Biliary atresia (BA) is a devastating liver disease of infancy, characterized by bile duct obstruction leading to liver fibrosis, cirrhosis, and eventual need for transplantation in most cases. BA is treated with Kasai portoenterostomy (KP). KPs can achieve bile drainage and improve outcomes. However, even with standard evidence of "good bile flow," bile flow rarely normalizes completely and liver disease continues to progress.

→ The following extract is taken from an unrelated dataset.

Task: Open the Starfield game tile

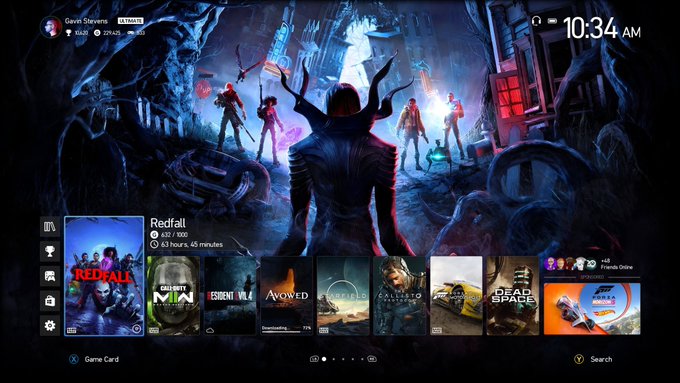Action: 343,295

In this study, the investigators test whether intravenous N-acetylcysteine (NAC) can improve bile flow after KP. The rationale is that NAC leads to synthesis of glutathione, which is a powerful stimulator of bile flow. The primary objective is to determine whether NAC normalizes total serum bile acid (TSBA) concentrations within 24 weeks of KP. Achieving normal TSBAs is uncommon with current standard-of-care, and is predicted to be associated with better long-term outcomes. The secondary objectives are to describe how other parameters commonly followed in BA change with NAC therapy, as well as report adverse events occurring with therapy and in the first two years of life. This study follows the "minimax" Phase 2 clinical trial design.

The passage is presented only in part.